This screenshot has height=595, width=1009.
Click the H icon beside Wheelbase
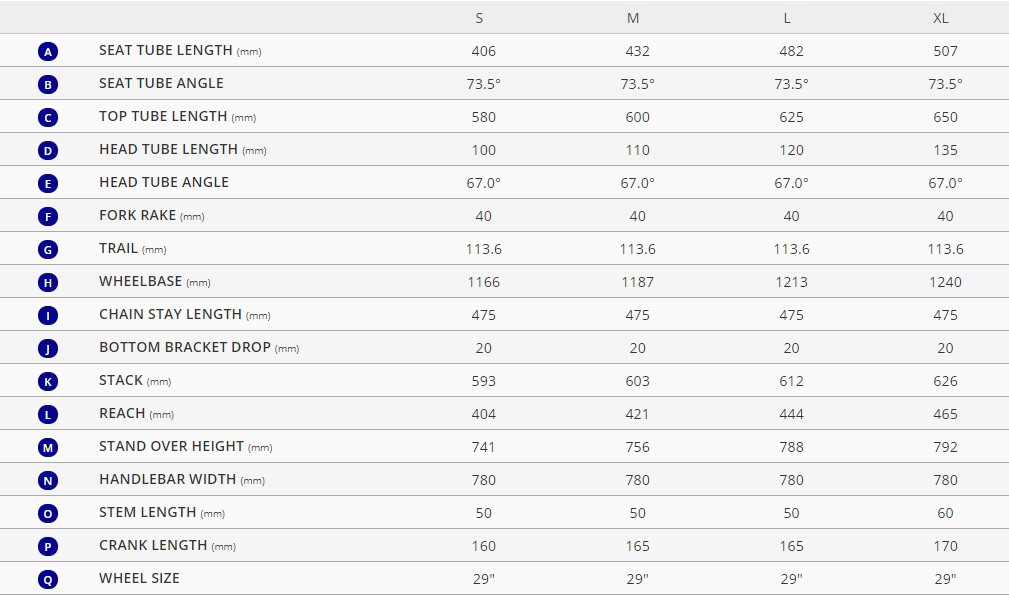coord(48,282)
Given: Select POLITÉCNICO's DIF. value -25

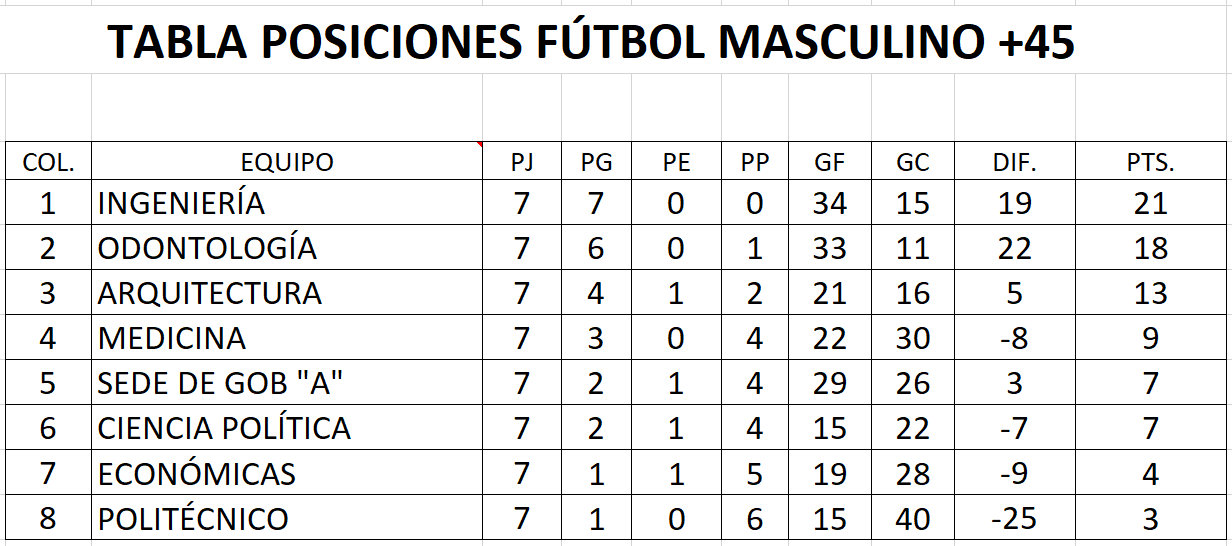Looking at the screenshot, I should (x=1014, y=518).
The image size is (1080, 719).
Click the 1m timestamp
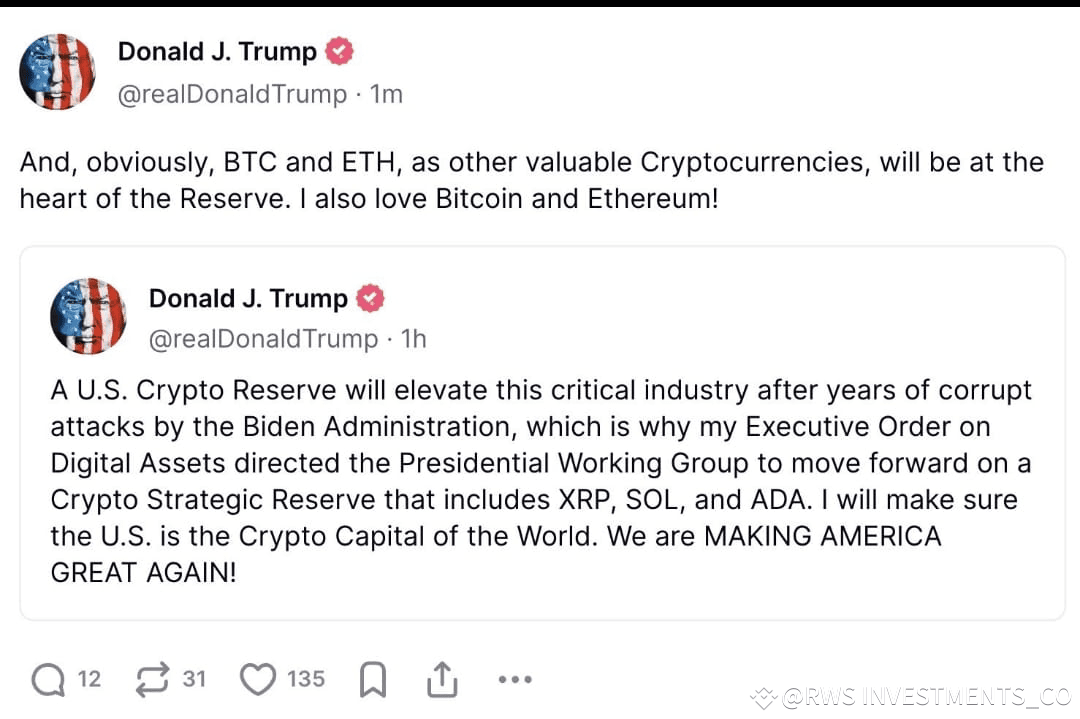click(386, 94)
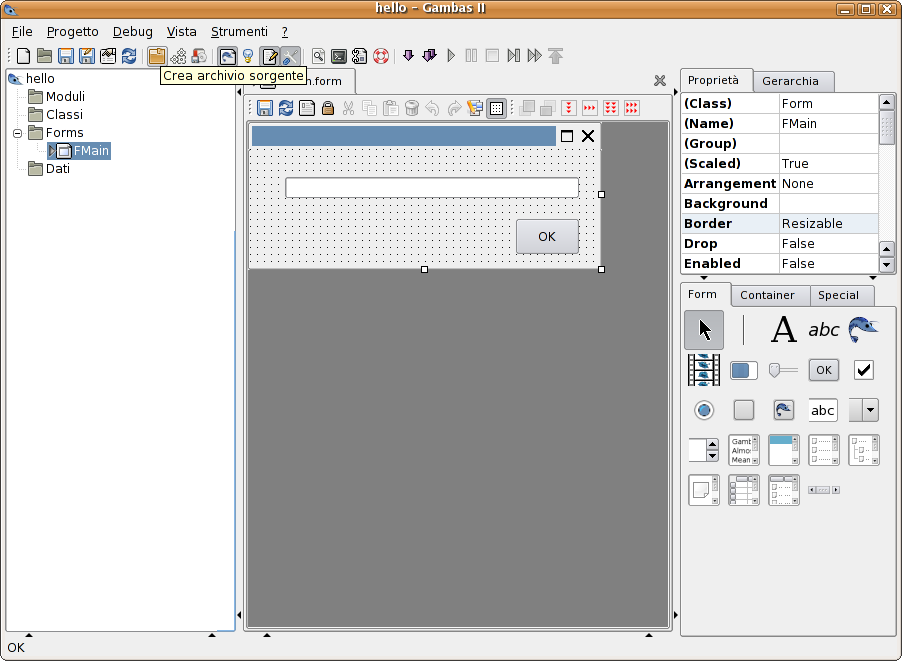
Task: Pick the TextBox 'abc' input control
Action: tap(823, 410)
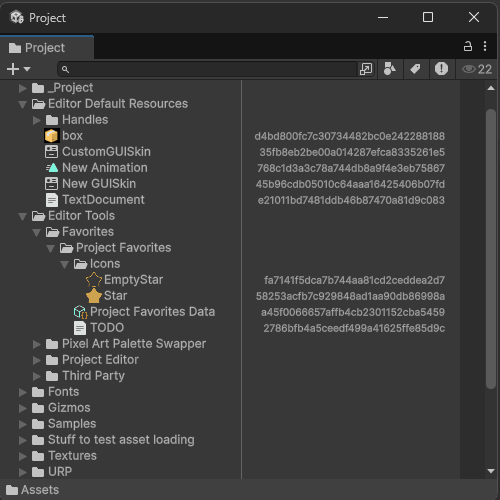500x500 pixels.
Task: Click the Search by Type filter icon
Action: 390,69
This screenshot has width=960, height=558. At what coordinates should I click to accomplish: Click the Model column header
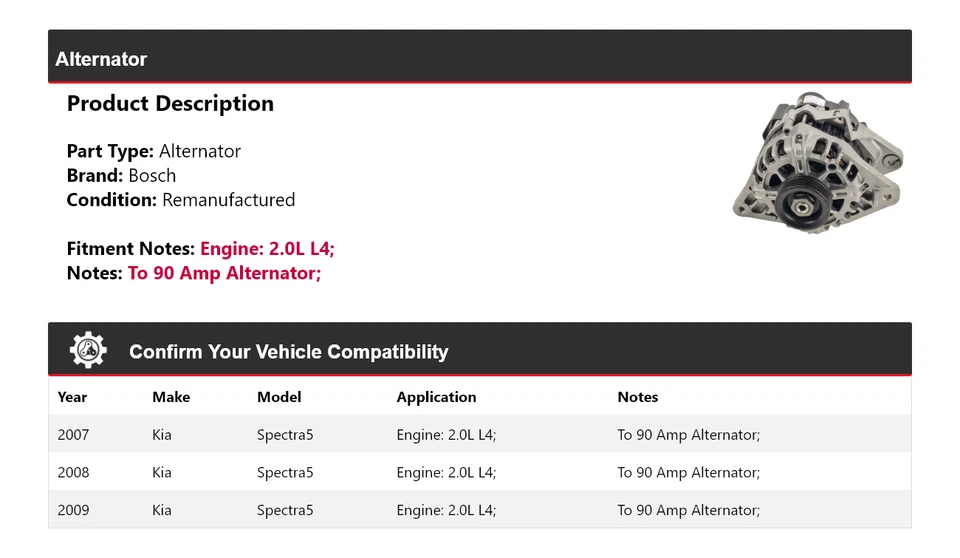click(279, 397)
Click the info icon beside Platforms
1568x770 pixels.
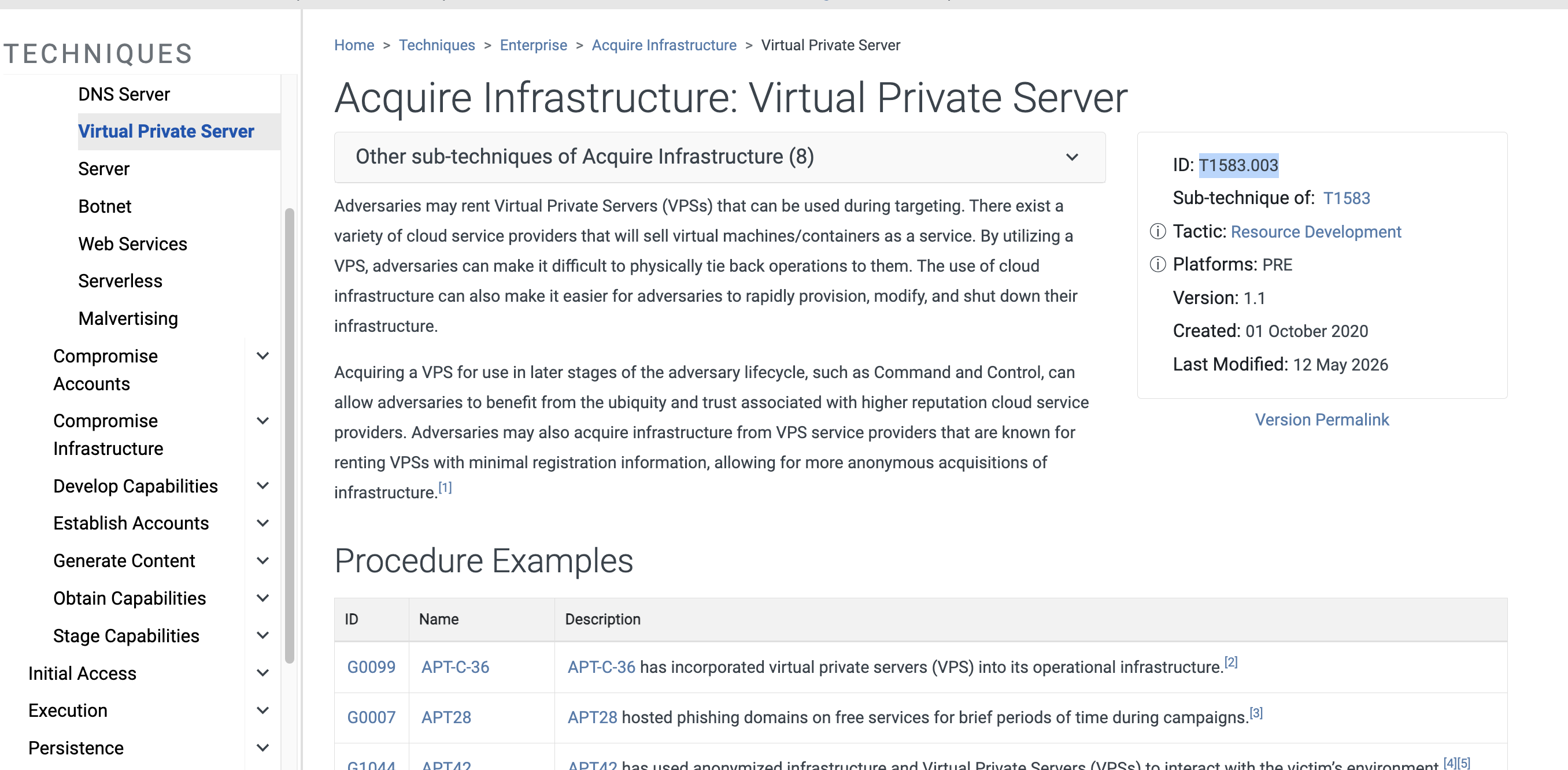pyautogui.click(x=1157, y=265)
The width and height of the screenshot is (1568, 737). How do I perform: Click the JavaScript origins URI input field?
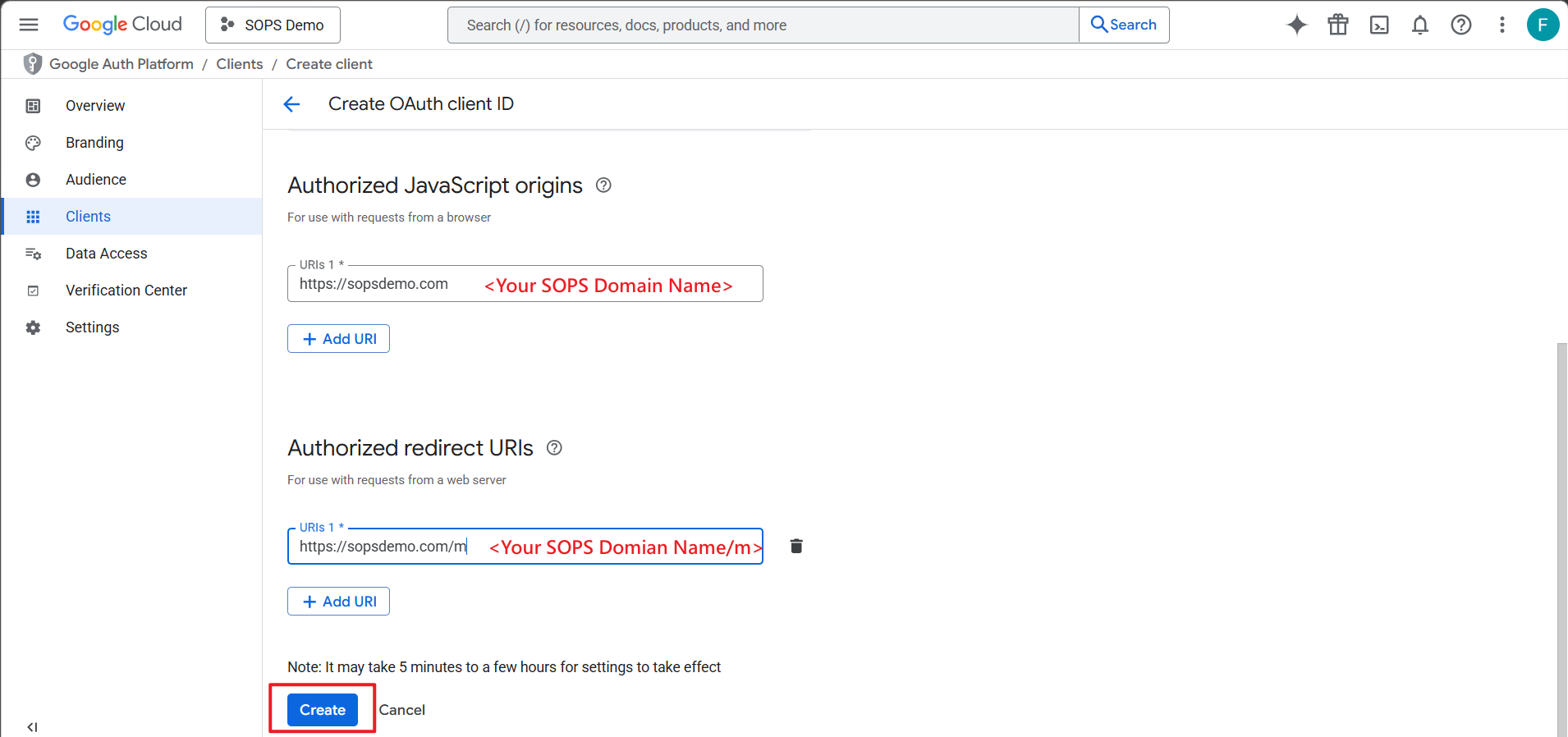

*-*-*

## Work required
Can you print every line above exactly as it appears, with the pictures left out?

## Response to the task
This screenshot has height=595, width=1009.
Click the H icon beside Wheelbase
coord(48,282)
Given: Select POLITÉCNICO's DIF. value -25

Looking at the screenshot, I should (x=1014, y=518).
The image size is (1080, 719).
Click the 1m timestamp
click(386, 94)
Task: Pick the TextBox 'abc' input control
Action: tap(823, 410)
500x500 pixels.
Task: Click the Search by Type filter icon
Action: 390,69
This screenshot has width=960, height=558. At what coordinates should I click to accomplish: Click the Model column header
click(279, 397)
Click the info icon beside Platforms
1568x770 pixels.
pyautogui.click(x=1157, y=265)
The width and height of the screenshot is (1568, 737). How do I perform: Click the JavaScript origins URI input field?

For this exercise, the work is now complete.